◆ Records shown:
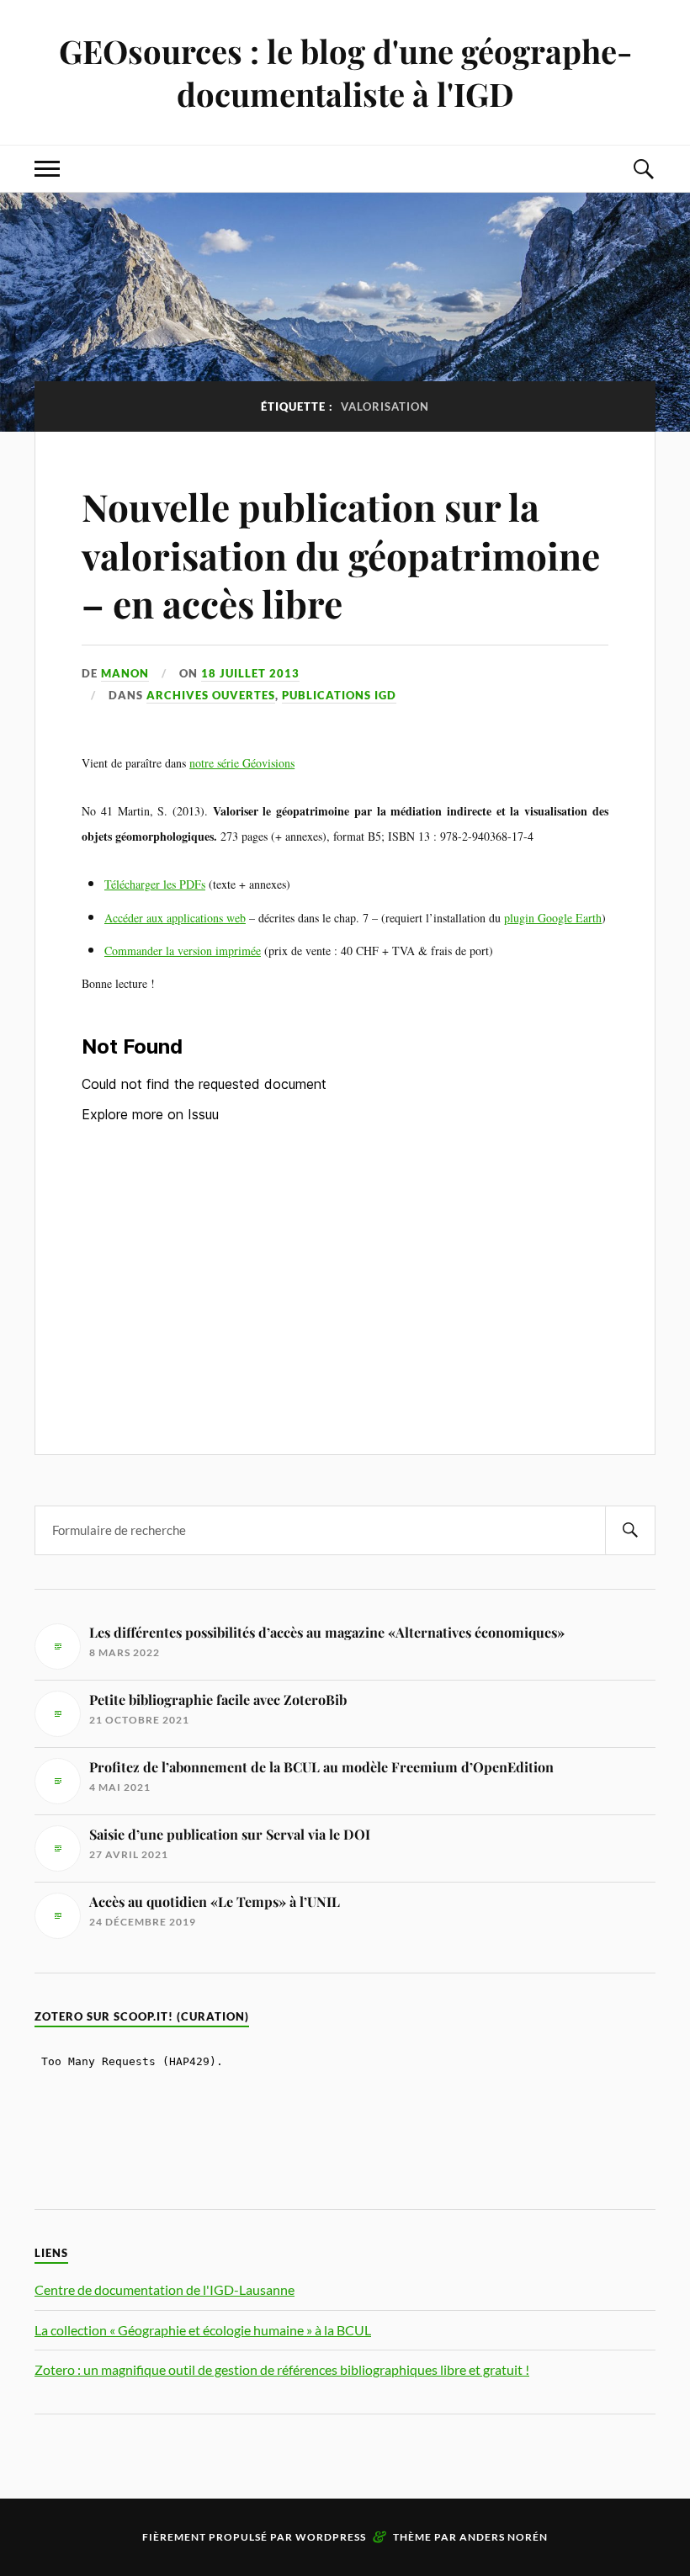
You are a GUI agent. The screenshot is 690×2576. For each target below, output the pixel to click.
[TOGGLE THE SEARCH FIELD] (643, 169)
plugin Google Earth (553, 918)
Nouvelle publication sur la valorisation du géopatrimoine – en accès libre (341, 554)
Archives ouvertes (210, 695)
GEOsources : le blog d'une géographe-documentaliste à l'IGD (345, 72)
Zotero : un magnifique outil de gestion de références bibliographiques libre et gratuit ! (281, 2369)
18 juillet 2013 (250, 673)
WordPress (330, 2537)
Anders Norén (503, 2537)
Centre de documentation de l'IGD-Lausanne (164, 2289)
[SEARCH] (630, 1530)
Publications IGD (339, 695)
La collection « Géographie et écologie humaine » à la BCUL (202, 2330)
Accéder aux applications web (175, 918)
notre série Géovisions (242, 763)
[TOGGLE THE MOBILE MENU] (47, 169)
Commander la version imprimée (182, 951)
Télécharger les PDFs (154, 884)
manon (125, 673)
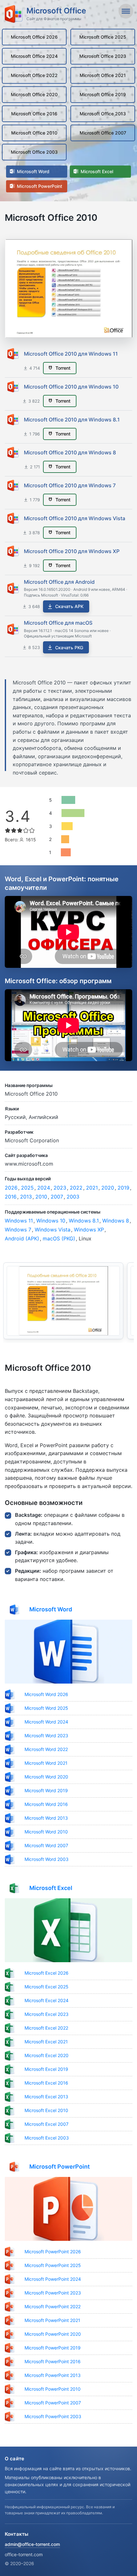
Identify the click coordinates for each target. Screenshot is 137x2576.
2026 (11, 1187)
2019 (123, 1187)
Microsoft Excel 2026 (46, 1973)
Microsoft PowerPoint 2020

* * *

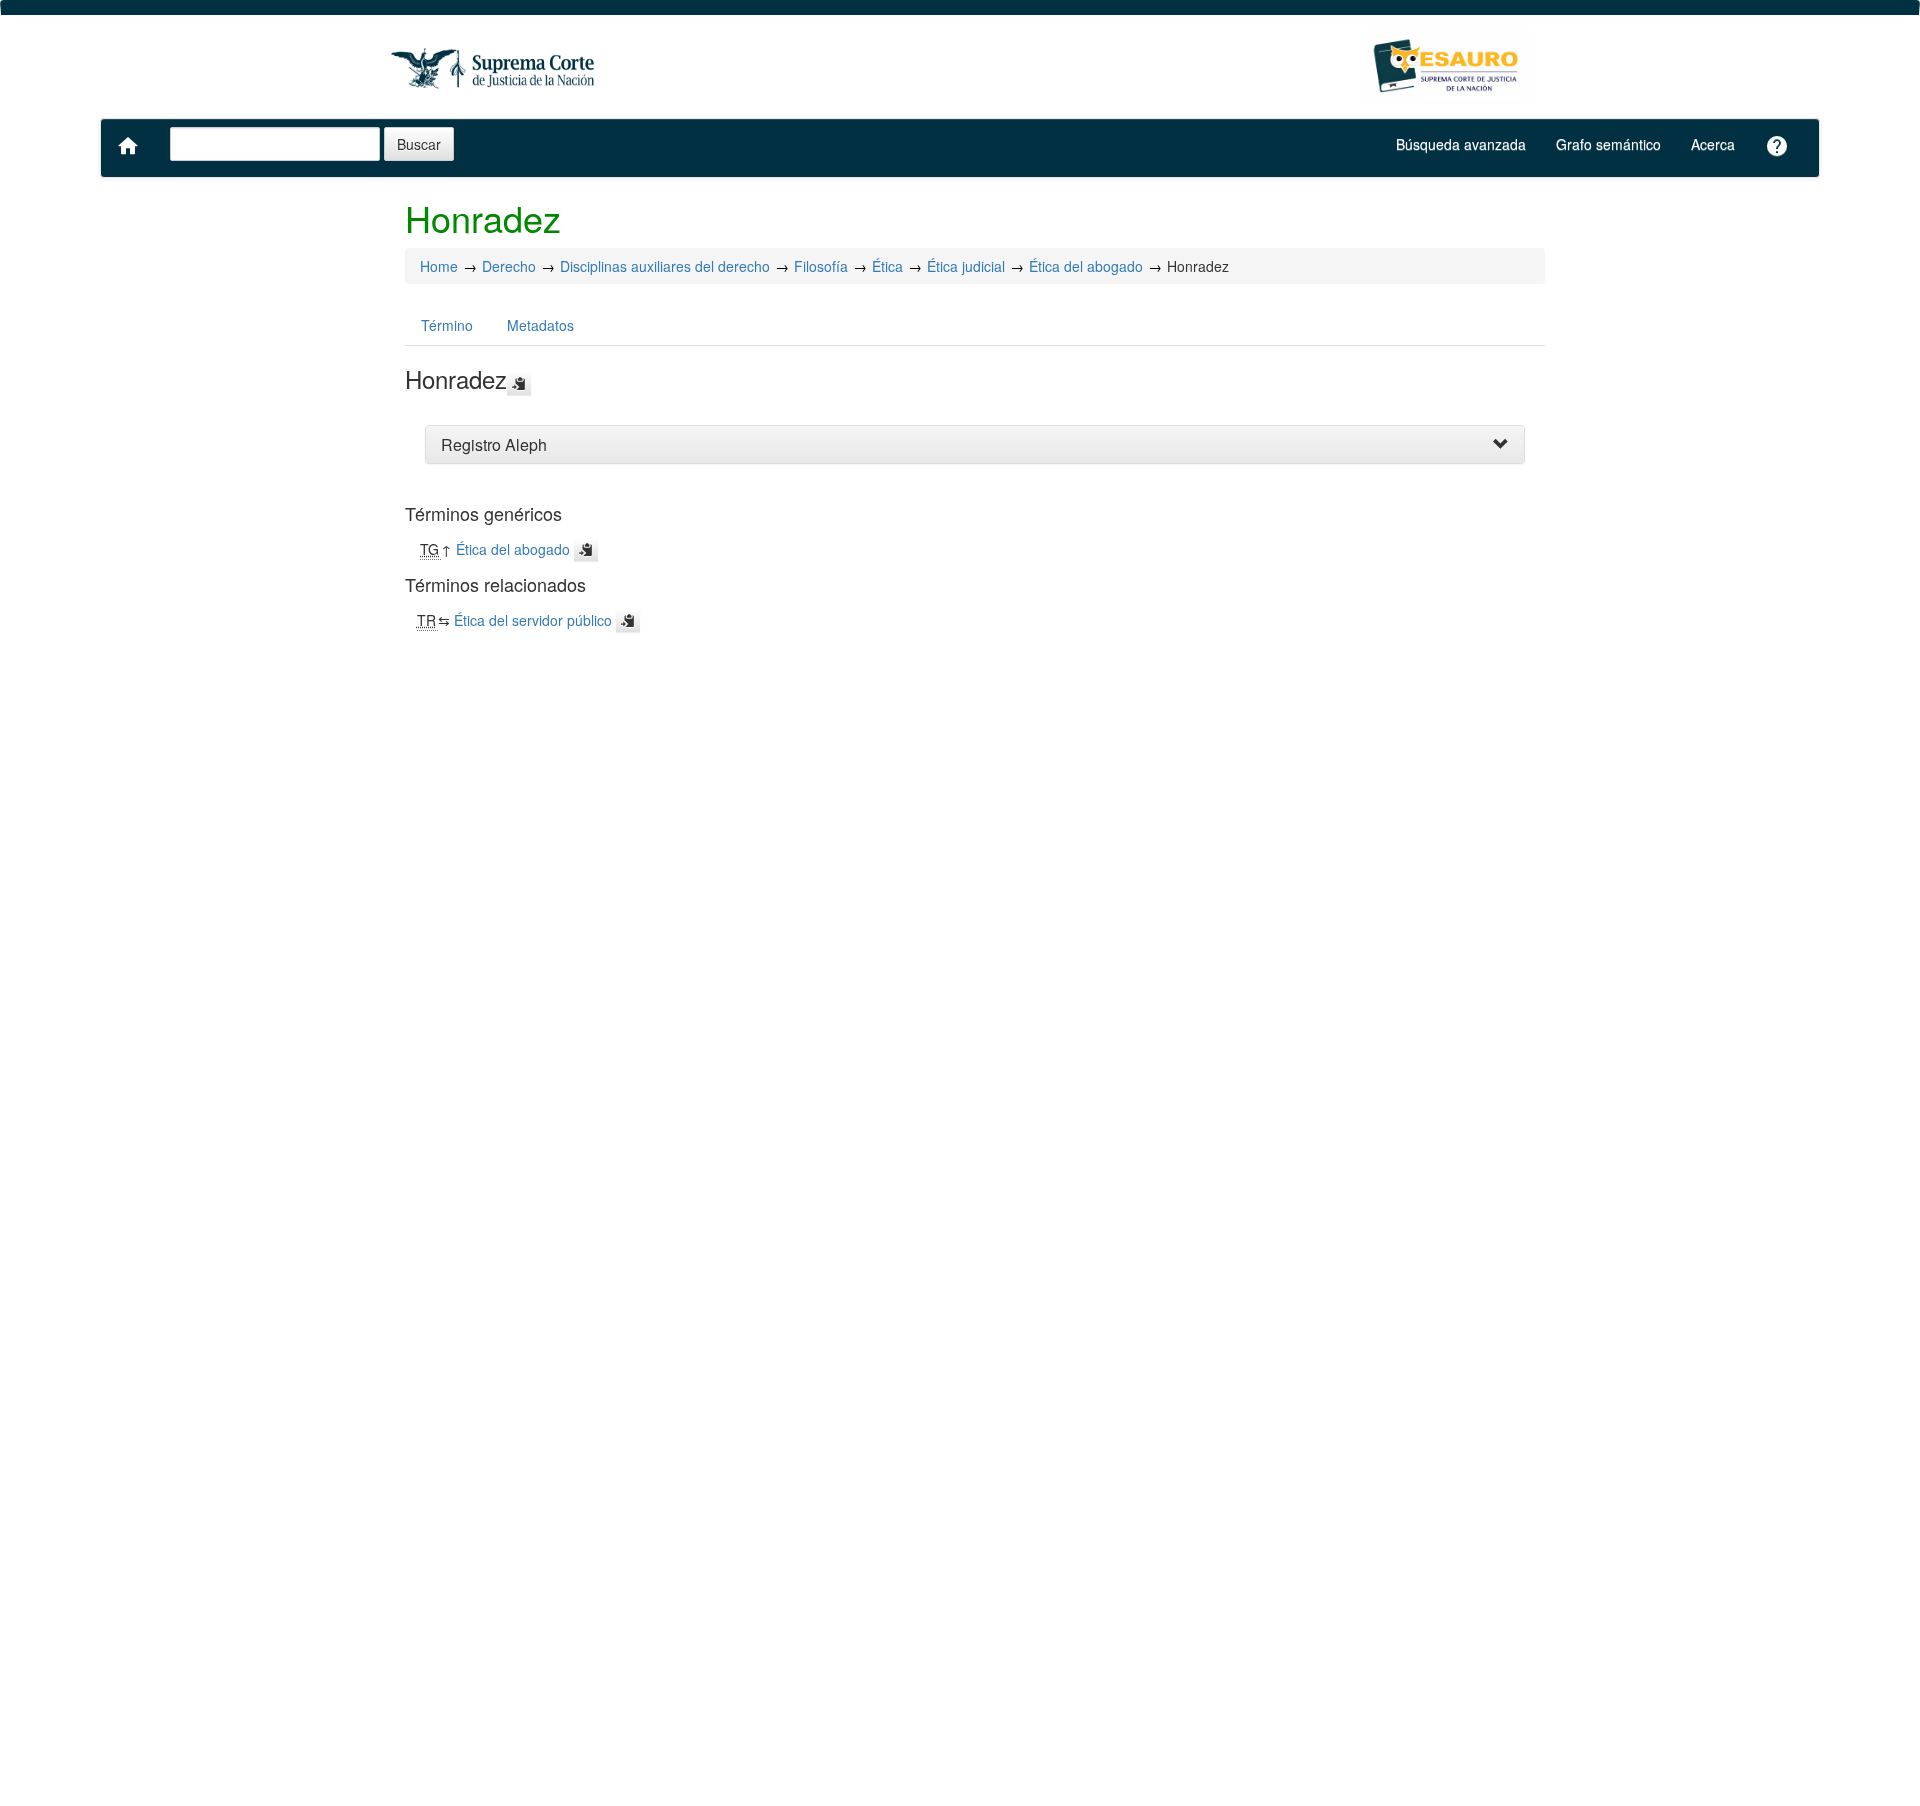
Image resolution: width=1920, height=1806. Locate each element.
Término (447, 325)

◆ Required work: Given the records above, return the lines starting at the one that holds "You are a GUI" and ending at the one that holds "Microsoft PowerPoint 2020", exactly, and nothing besides; leave every picture out.

◆ Finished exercise:
You are a GUI agent. The screenshot is 690×2576. For each target below, output the pixel to click.
[TOGGLE THE SEARCH FIELD] (643, 169)
plugin Google Earth (553, 918)
Nouvelle publication sur la valorisation du géopatrimoine – en accès libre (341, 554)
Archives ouvertes (210, 695)
GEOsources : le blog d'une géographe-documentaliste à l'IGD (345, 72)
Zotero : un magnifique outil de gestion de références bibliographiques libre et gratuit ! (281, 2369)
18 juillet 2013 (250, 673)
WordPress (330, 2537)
Anders Norén (503, 2537)
Centre de documentation de l'IGD-Lausanne (164, 2289)
[SEARCH] (630, 1530)
Publications IGD (339, 695)
La collection « Géographie et écologie humaine » à la BCUL (202, 2330)
Accéder aux applications web (175, 918)
notre série Géovisions (242, 763)
[TOGGLE THE MOBILE MENU] (47, 169)
Commander la version imprimée (182, 951)
Télécharger les PDFs (154, 884)
manon (125, 673)
Identify the click coordinates for each target. Screenshot is 137x2576.
2026 (11, 1187)
2019 (123, 1187)
Microsoft Excel 2026 (46, 1973)
Microsoft PowerPoint 2020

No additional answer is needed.